12/15-Lipoxygenase Regulates the Inflammatory Response to Bacterial Products In Vivo

The peritoneal macrophage (Mφ) is the site of greatest 12/15-lipoxygenase (12/15-LOX) expression in the mouse; however, its immunoregulatory role in this tissue has not been explored. Herein, we show that 12/15-LOX is expressed by 95% of resident peritoneal CD11bhigh cells, with the remaining 5% being 12/15-LOX−. 12/15-LOX+ cells are phenotypically defined by high F4/80, SR-A, and Siglec1 expression, and enhanced IL-10 and G-CSF generation. In contrast, 12/15-LOX− cells are a dendritic cell population. Resident peritoneal Mφ numbers were significantly increased in 12/15-LOX−/− mice, suggesting alterations in migratory trafficking or cell differentiation in vivo. In vitro, Mφ from 12/15-LOX−/− mice exhibit multiple abnormalities in the regulation of cytokine/growth factor production both basally and after stimulation with Staphylococcus epidermidis cell-free supernatant.
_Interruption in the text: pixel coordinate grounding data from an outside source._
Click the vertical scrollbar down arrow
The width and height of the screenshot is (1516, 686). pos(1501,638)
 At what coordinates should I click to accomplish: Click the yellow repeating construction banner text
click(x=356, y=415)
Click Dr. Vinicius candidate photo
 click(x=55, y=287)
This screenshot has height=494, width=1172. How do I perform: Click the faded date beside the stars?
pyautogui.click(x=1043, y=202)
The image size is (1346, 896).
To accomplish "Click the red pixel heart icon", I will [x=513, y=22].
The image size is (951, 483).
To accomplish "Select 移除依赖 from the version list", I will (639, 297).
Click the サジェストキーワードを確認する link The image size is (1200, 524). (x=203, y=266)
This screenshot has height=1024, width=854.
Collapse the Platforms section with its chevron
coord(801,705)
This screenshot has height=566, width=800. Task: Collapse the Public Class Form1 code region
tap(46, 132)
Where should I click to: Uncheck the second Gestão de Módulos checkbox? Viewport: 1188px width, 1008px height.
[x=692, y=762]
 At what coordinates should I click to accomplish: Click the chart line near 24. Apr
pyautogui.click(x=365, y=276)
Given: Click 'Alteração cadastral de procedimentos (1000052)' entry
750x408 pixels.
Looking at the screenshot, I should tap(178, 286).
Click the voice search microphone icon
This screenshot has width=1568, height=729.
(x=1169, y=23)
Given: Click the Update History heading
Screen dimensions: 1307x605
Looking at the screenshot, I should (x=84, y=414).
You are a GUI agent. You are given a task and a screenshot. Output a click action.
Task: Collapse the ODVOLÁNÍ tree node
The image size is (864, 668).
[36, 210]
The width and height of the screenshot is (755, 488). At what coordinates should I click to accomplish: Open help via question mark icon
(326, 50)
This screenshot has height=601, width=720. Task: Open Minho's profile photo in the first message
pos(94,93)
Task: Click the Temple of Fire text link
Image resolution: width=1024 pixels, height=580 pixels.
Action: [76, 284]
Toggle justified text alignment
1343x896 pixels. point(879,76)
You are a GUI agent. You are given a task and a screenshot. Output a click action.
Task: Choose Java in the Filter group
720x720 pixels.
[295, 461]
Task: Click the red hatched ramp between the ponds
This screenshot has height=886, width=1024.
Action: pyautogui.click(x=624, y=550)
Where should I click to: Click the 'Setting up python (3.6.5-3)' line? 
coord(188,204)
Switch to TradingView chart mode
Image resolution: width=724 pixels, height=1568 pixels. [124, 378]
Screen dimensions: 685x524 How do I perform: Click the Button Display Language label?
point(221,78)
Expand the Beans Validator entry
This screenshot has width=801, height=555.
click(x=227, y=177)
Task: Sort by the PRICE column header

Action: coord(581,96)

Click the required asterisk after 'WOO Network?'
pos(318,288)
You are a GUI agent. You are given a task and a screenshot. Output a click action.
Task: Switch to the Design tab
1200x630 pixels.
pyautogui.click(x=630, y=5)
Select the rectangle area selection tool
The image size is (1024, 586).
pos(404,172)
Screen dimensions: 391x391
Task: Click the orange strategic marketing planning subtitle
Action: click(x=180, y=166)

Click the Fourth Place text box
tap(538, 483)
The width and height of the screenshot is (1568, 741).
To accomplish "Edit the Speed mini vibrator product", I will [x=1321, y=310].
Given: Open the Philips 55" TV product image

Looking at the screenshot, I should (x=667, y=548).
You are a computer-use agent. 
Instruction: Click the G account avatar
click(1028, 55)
Resident adherent cells from 12/15-LOX−/− mice generate more IL-1, IL-3, GM-CSF, and IL-17, but less CCL5/RANTES than do cells from wild-type mice, while Staphylococcus epidermidis cell-free supernatant-elicited 12/15-LOX−/− adherent cells release less IL-12p40, IL-12p70, and RANTES, but more GM-CSF. This indicates a selective effect of 12/15-LOX on peritoneal cell cytokine production. In acute sterile peritonitis, 12/15-LOX+ cells and LOX products were cleared, then reappeared during the resolution phase. The peritoneal lavage of 12/15-LOX−/− mice showed elevated TGF-β1, along with increased immigration of monocytes/Mφ, but decreases in several cytokines including RANTES/CCL5, MCP-1/CCL2, G-CSF, IL-12-p40, IL-17, and TNF-α. No changes in neutrophil or lymphocyte numbers were seen. In summary, endogenous 12/15-LOX defines the resident MΦ population and regulates both the recruitment of monocytes/Mφ and cytokine response to bacterial products in vivo.